A friend’s story

Have you read Thurber’s The day the dam broke. I still laugh when I read James Thurber and this story of how rumors about a broken dam wall created panic in Columbus, Ohio, is one of my particular favorites.

But broken dam walls are not all ha ha ha

“Look at these pictures,” said Hoster, holding photos of houses turned on their sides and upside down, bowled over by the raging waters of the Scioto River. “There was nothing funny about the flood, just loss of life and loss of property.”

Still, “Thurber wrote brilliantly and humorously about the flood, and that’s how most people now know Columbus, if they know it at all — as that place with the funny flood.”

This is my friend’s Bombay rains story. He had left his secure (and boring?) job and very recently started his own catering business. His kitchen, all set up with borrowed funds (and every penny of his savings) was in Saki Naka – a wall separating it from the Mithi “river”.

Water flowing into the (the wall stands on the other side of the river but broke on this side)

Except the wall broke the day it poured in Bombay.

The broken wall (where the wall used to stand)

He went to inspect the kitchen two days after the rain and found his 2.5 ton deep freeze floating in a room way inside the kitchen. 2.5 tonner – I saw three grown women standing inside it today storing cut vegetables and meat on the shelves lining the freezer – that big.

And the water mark remains on the walls in all the rooms – just a little above my shoulder level…

And I saw the “river” for the first time today. I am still shaking my head at the thought that this piddly stream caused all that destruction that terrible day. To me, it will always be “river”.

(this is the “river”?)

Today, he is back on his feet. He proudly took us around his kitchen; all friendly smiling staff and huge amounts of cheese and brave plans for the future…

***
(I know there have been tragedies in no way comparable to this, people who have lost lives and all their possessions – if that is in your mind as you hit the comments button, please spare me. This is just my friend’s story – let us take it as just that. Photographs through my mobile phone.)

10 comments

  1. Charu
    Good for your friend. It always heartening to read such success stories. Augurs well for everyone doing secure and boring jobs everywhere :)).
    Sourin

  2. Charu,
    I haven’t read Thurber’s book. But I have lived in Columbus for couple of months. The Scioto river is quite narrow and I never thought it could be capable of causing havoc!!!
    I must read the book.

  3. Sourin, yes that takes a lot of guts – and foolish courage 🙂

    Shivaji, it is not actually a book bu a short story – the day the dam broke. but Thurber is fun, read him anyways!
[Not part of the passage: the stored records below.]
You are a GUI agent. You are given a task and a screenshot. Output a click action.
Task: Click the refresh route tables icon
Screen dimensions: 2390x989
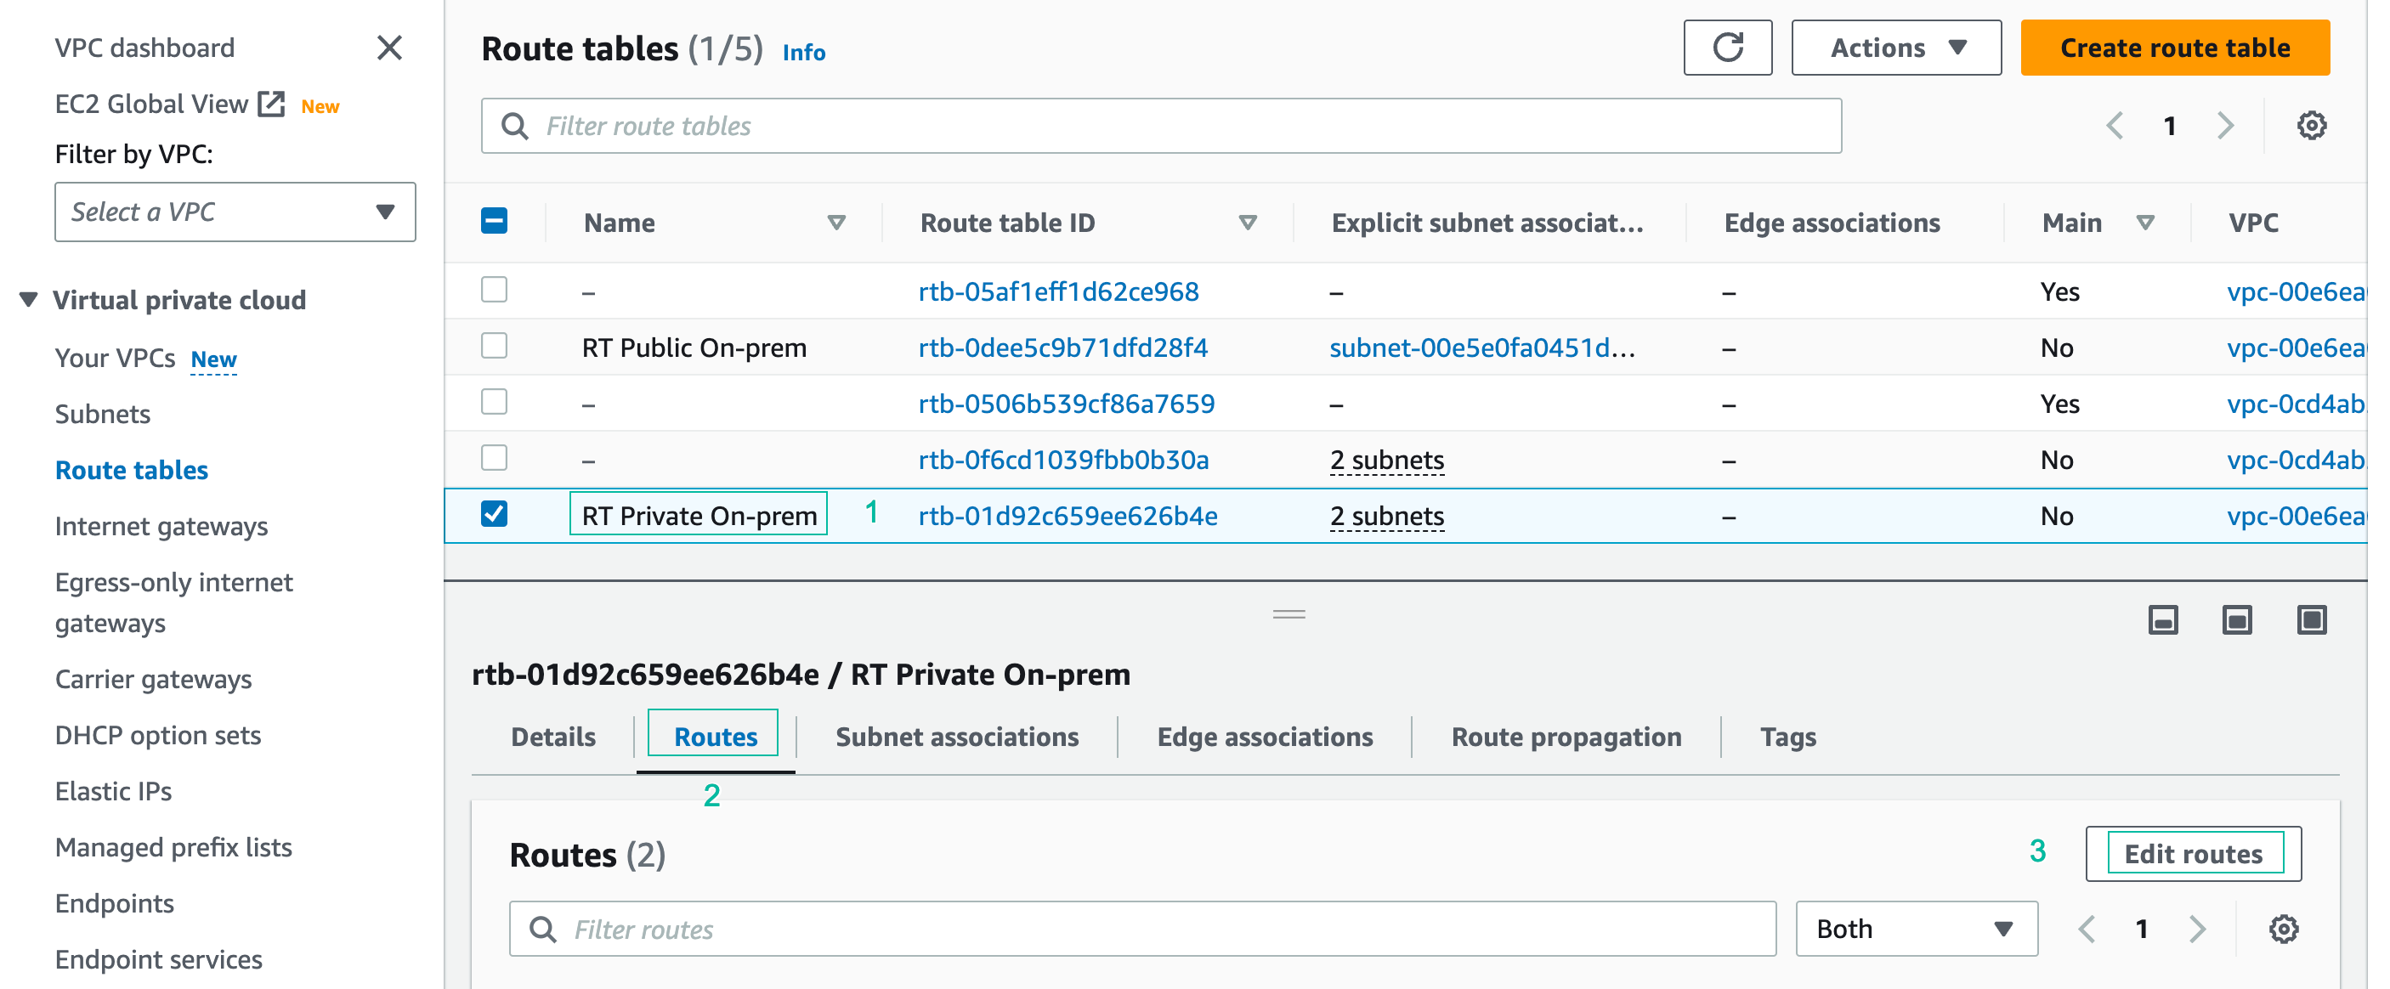(x=1727, y=47)
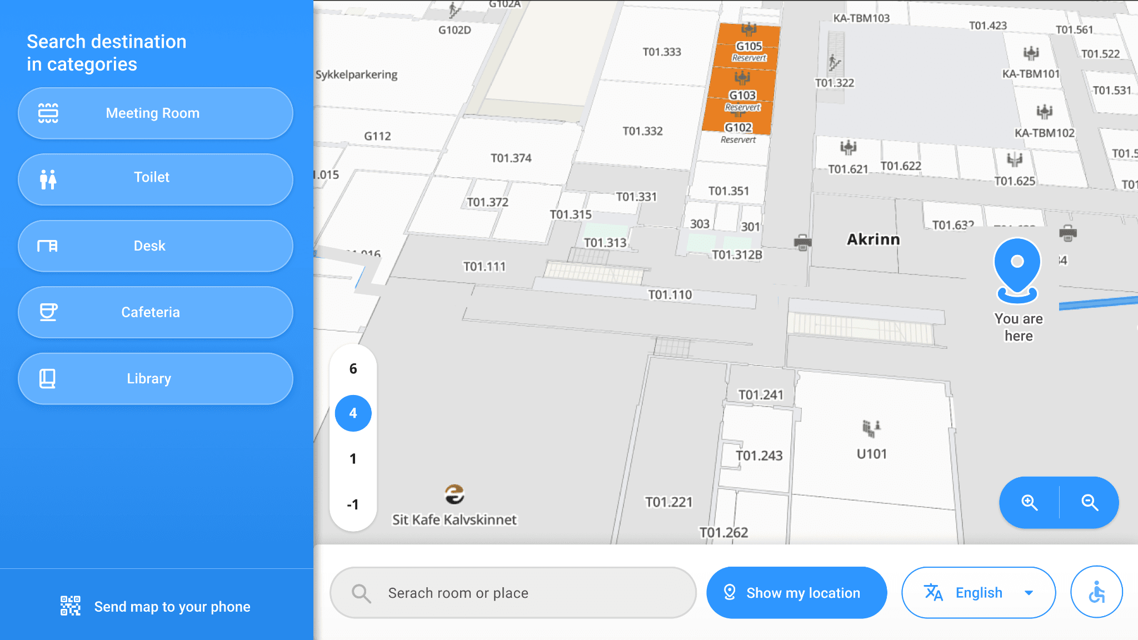Click the Search room or place field
The width and height of the screenshot is (1138, 640).
[512, 592]
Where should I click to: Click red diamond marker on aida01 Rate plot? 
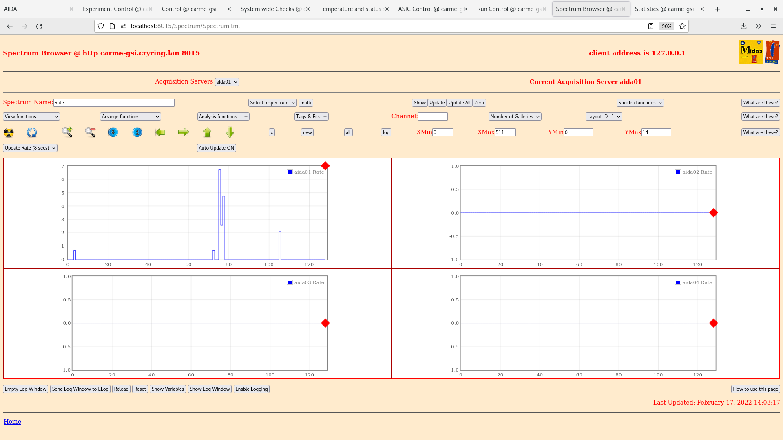pos(325,166)
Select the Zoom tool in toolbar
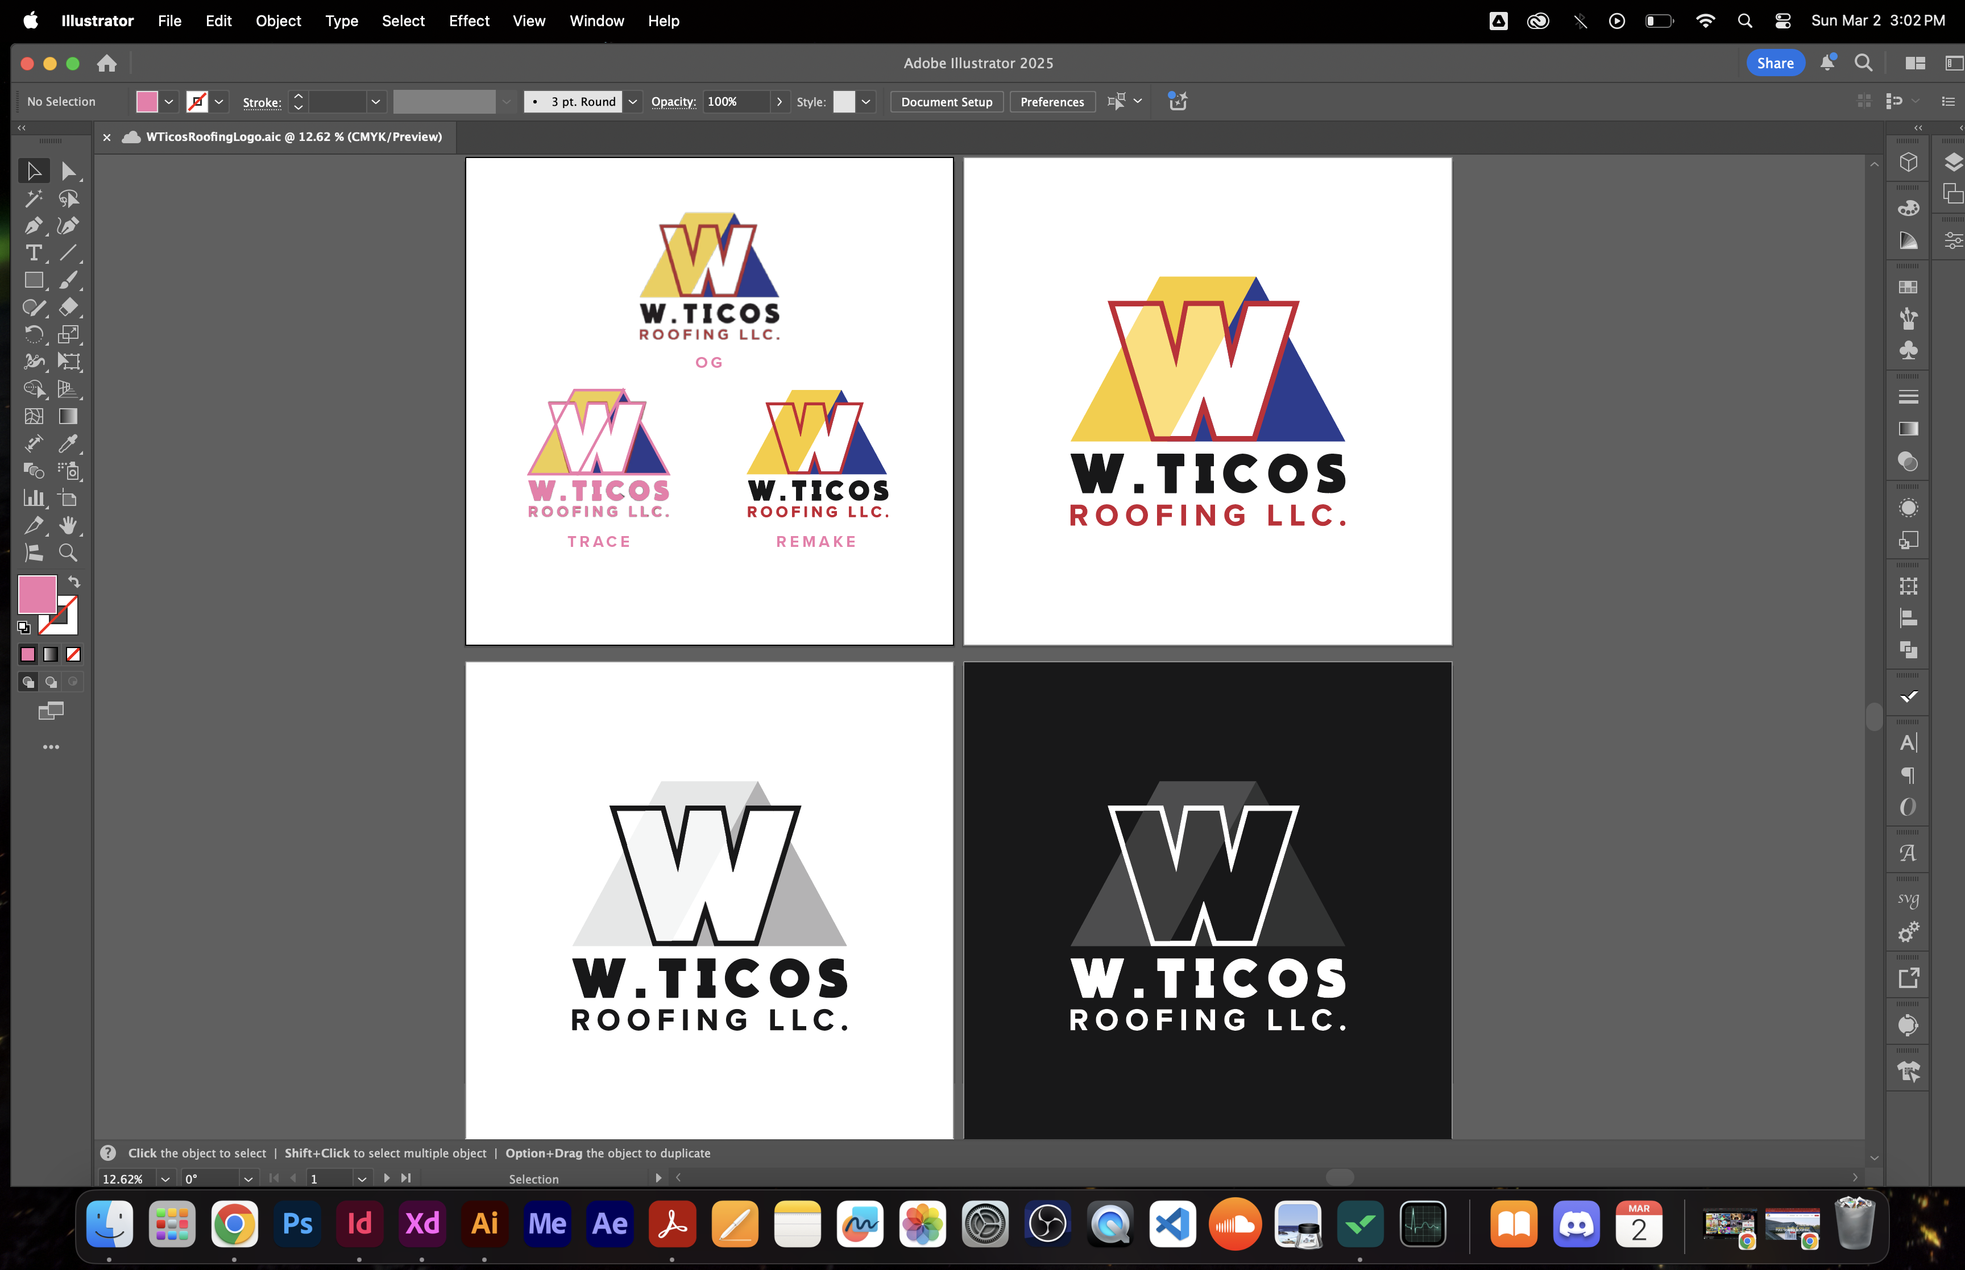 (68, 553)
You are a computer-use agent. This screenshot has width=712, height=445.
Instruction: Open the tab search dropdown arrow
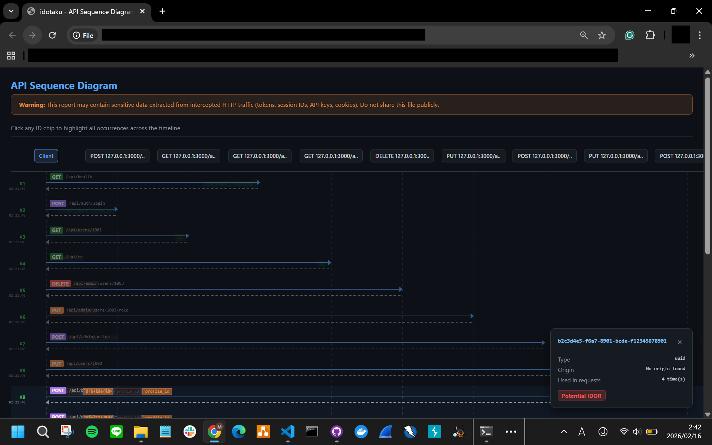click(11, 11)
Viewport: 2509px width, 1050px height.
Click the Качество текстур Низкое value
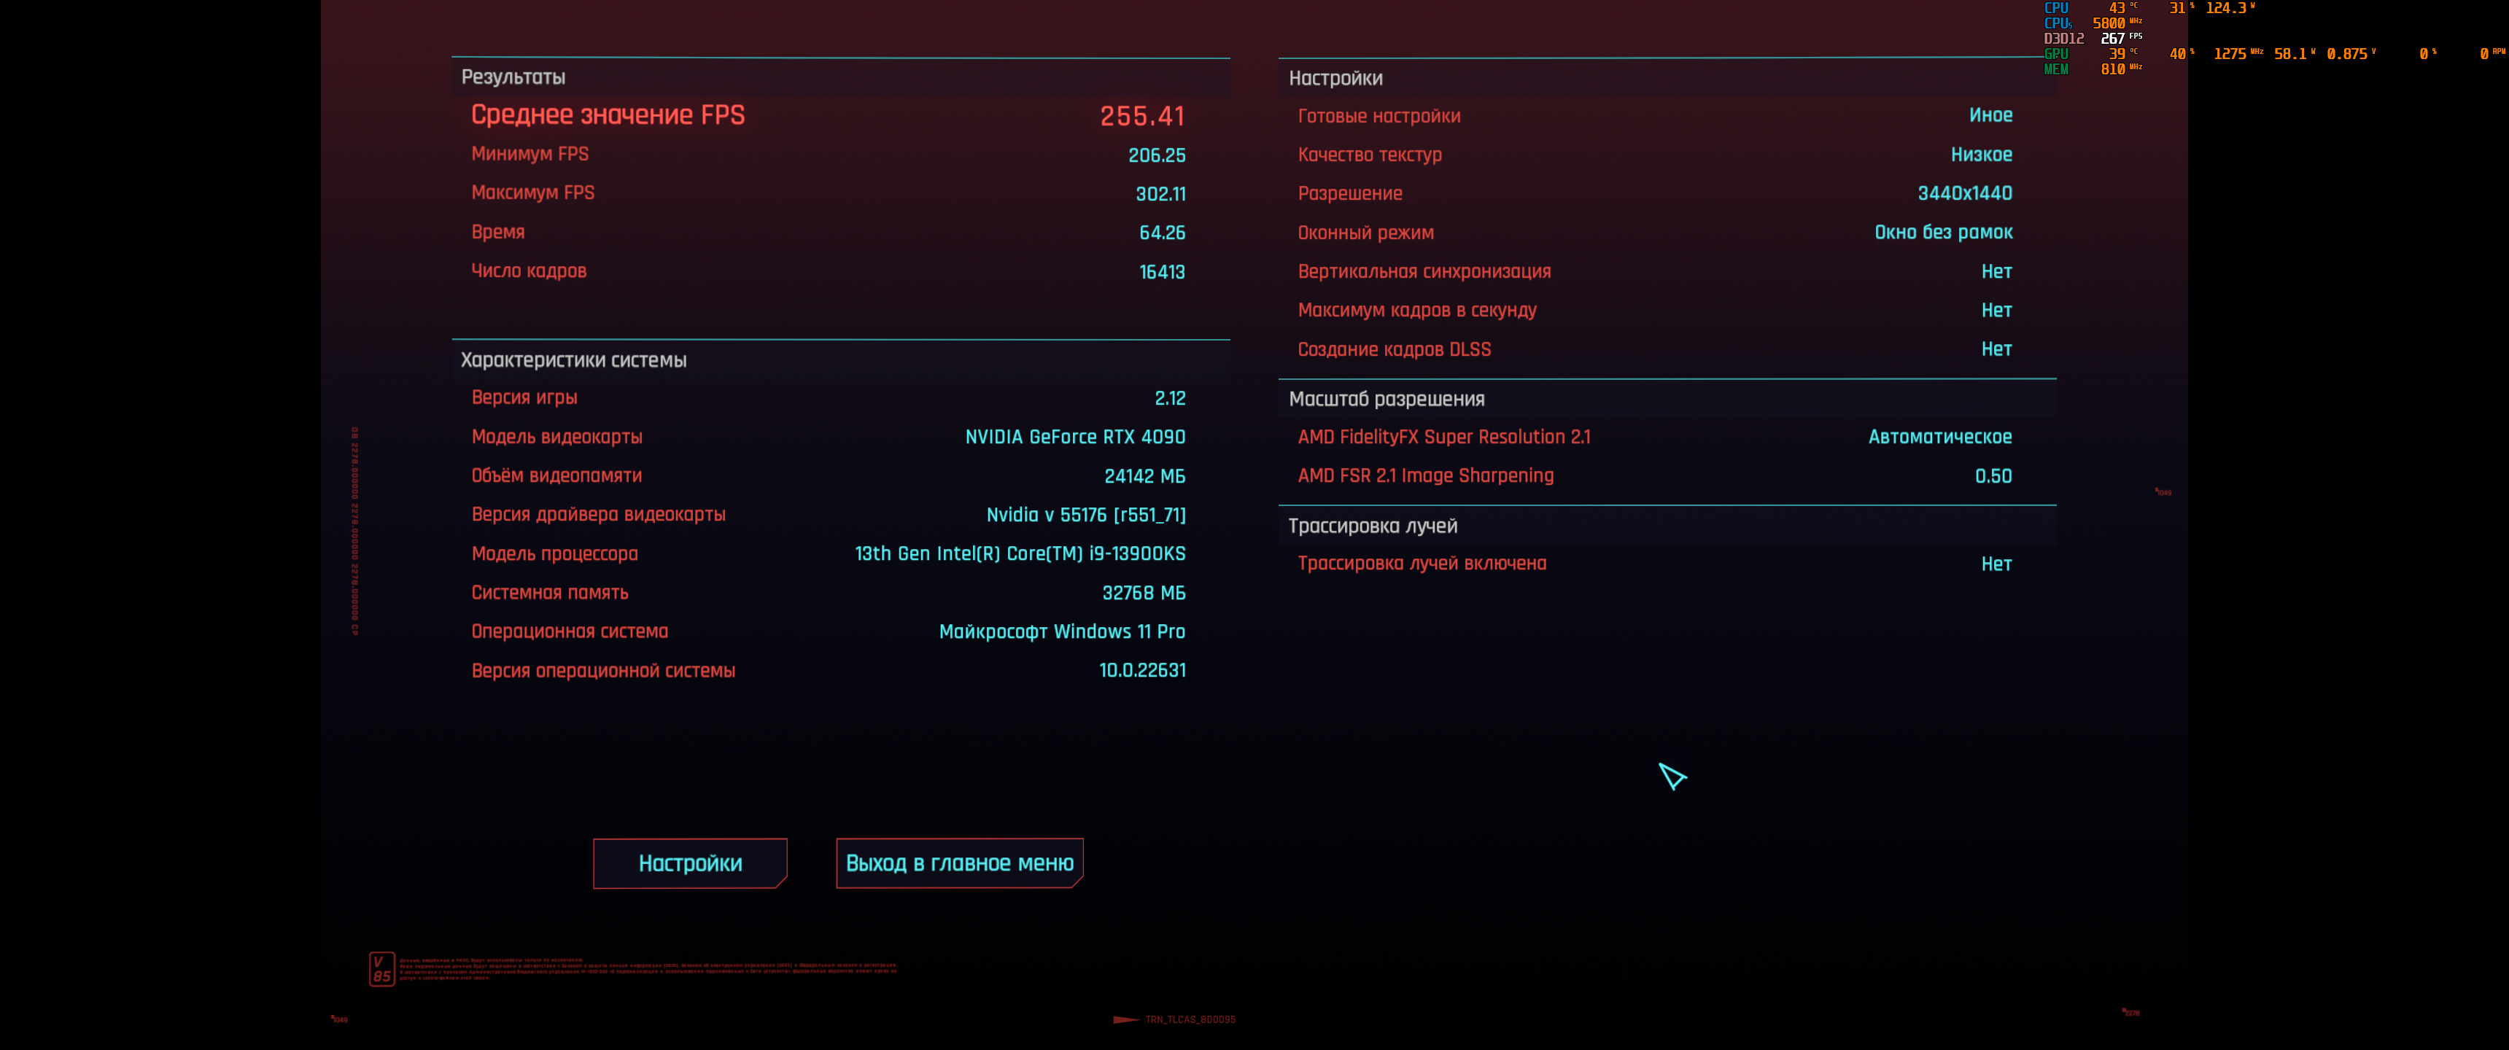tap(1980, 155)
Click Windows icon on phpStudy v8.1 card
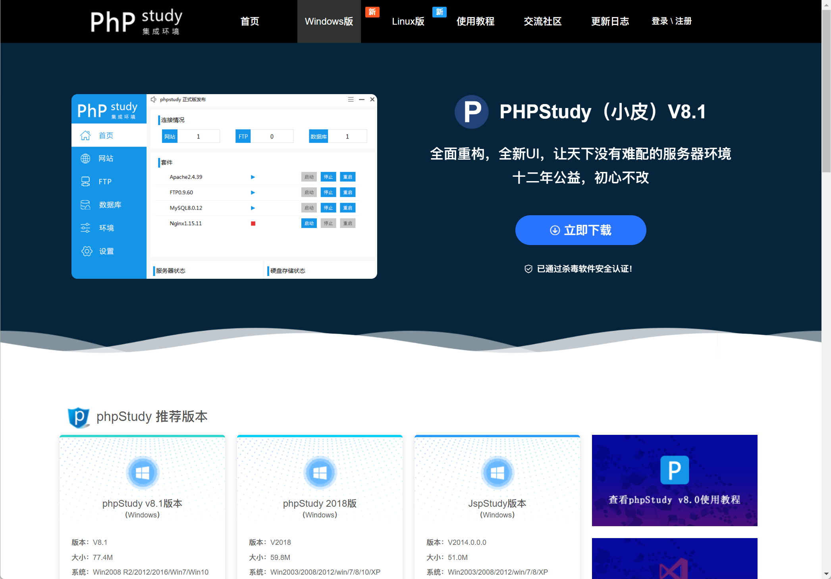The width and height of the screenshot is (831, 579). [x=142, y=473]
    Neel, thanks, will pass on your message to him 🙂

  4. The loss may not have been as great, relatively, but the story needed to be told. Good luck to your friend. And the photos were from your mobile? Wow!

  5. Isn’t it sad how we have to get on the defensive straight away and second-guess our own intentions? Uma did the same thing over the weekend on one of her posts. Such a waste of emotion.

  6. Sujatha, I know what you mean… Uma and I keep discussing this often. but the Indian blogosphere is getting vicious – too much for me to handle 🙁

  7. hey m8,

    this is the story which teach us a lot, there are lots of illegal and unauthorized construction all around the place in mumbai. i think the people took the place of river and left a river very little passage to flow, but this time the river had shown us all what it need to flow.

    so now it was the wake up call for every body of us, and then also u dont wake up u r lazy.

    tell ur freind to move his place as fast as he can, bcoz disasters doesnt have the time table. may be he might be not so lucky other time.

    so better to wake rather than being lazy.